There are various types of plants which are similar in both countries, even though they are over 1,000 miles apart and separated by an ocean. But both countries have large regions that are mountainous and covered in rainforests, which means that similar plants (the associated journal article mentions that the plants are from the same genera and families) that thrive in those environments are going to be more common in both locations, due to similar ecological conditions.
So the researchers noticed that most fruits in Uganda (mainland Africa) ripen to a red color, and are fed on primarily by birds and monkeys. However in Madagascar, these same types of fruit are green (or yellow), but a different green compared to the leaves. Their fruits are eaten mostly by lemurs. According to the CBC article, the majority of birds and monkeys have color vision similar to humans, but lemurs can’t tell the difference between green and red, so to them a red berry would be hard to tell from a green leaf. But a much brighter or duller color of green would stand out to them, as would yellow coloring (which they can see).
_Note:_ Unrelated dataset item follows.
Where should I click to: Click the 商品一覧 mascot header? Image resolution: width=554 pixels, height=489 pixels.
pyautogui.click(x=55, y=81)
In addition, another more-recent news item from some of the same researchers mentioned that for Lemurs, fruit scent may also play a role in their preference for selecting which fruit to eat.
If such a plant doesn’t produce fruit in a color (or scent) that attracts animals to eat it and disperse the seeds, that plant goes extinct.
Now many plants depend upon animals to eat their fruits and then disperse the seeds in their droppings, otherwise the plant could not reproduce. Now in this study they mention the idea that scientists have debated “about whether plants evolve to produce fruits of particular colours to attract particular animals to help spread their seeds.” But first of all, plants don’t anticipate and plan and then make changes to their genes in order to “evolve” new fruit colors. Secondly, this is not pondscum-to-people evolution at all, but natural selection at work. If such a plant doesn’t produce fruit in a color (or scent) that attracts animals to eat it and disperse the seeds, that plant goes extinct.
What this shows is that plant kinds were divinely created with a great deal of genetic diversity, enabling them to produce fruit, flowers, and leaves of many different colors. Jesus, who created all plants (John 1:1–3; Colossians 1:16–17), even mentioned this when talking about the lilies of the field (Luke 12:27–28). And since God originally created all animals to be vegetarian (Genesis 1:30), he also would have made sure that plants could readily reproduce, ensuring the survival of both the plants and the animals which fed on them. When you see news items like these, they should remind you (even in a fallen world) of God’s intricate design and care of his creation.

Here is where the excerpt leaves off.